**Data provided:**
= Beginning of Section =
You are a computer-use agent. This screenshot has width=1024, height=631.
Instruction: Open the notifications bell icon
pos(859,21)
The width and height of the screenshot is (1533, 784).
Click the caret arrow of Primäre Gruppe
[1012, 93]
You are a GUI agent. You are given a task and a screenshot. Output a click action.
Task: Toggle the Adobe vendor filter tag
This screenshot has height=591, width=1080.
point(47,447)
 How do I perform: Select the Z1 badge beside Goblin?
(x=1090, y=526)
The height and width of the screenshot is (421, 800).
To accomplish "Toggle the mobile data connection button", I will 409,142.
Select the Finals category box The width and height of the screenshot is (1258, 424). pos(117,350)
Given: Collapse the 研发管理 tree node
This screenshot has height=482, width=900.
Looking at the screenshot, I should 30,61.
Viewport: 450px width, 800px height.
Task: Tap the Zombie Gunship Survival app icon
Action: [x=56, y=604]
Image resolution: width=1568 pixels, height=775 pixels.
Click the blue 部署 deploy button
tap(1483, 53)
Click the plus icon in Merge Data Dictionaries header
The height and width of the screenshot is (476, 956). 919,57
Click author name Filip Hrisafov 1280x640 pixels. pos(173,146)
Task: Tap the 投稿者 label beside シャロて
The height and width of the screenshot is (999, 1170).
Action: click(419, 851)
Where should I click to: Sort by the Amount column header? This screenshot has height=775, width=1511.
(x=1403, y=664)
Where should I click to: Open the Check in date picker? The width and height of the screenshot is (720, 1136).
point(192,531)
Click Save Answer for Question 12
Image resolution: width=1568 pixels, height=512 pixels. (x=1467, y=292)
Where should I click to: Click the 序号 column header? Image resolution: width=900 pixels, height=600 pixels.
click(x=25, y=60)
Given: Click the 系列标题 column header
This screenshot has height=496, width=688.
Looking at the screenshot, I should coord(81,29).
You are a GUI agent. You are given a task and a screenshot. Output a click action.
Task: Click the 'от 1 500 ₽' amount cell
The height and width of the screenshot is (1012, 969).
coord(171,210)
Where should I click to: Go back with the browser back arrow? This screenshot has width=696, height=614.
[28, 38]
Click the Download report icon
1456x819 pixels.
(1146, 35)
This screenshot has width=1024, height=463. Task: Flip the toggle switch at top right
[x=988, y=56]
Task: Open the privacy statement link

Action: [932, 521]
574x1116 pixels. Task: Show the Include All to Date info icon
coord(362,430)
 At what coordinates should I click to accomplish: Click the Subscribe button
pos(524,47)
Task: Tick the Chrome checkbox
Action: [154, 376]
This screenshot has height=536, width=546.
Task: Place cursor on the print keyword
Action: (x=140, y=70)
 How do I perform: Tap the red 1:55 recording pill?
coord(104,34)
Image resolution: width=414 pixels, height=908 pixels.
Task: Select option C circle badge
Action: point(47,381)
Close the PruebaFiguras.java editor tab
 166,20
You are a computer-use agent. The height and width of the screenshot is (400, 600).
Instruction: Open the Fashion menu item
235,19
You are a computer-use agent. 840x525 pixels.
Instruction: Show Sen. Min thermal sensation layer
= End of Section =
**Problem requirements:**
Repeat exactly, and only, the lines of the records above, starting with the line that contains "574x1116 pixels. Task: Show" and ending with the final line, both included.

**Exercise answer:**
574x1116 pixels. Task: Show the Include All to Date info icon
coord(362,430)
 At what coordinates should I click to accomplish: Click the Subscribe button
pos(524,47)
Task: Tick the Chrome checkbox
Action: [154, 376]
This screenshot has height=536, width=546.
Task: Place cursor on the print keyword
Action: (x=140, y=70)
 How do I perform: Tap the red 1:55 recording pill?
coord(104,34)
Image resolution: width=414 pixels, height=908 pixels.
Task: Select option C circle badge
Action: point(47,381)
Close the PruebaFiguras.java editor tab
 166,20
You are a computer-use agent. The height and width of the screenshot is (400, 600).
Instruction: Open the Fashion menu item
235,19
You are a computer-use agent. 840x525 pixels.
Instruction: Show Sen. Min thermal sensation layer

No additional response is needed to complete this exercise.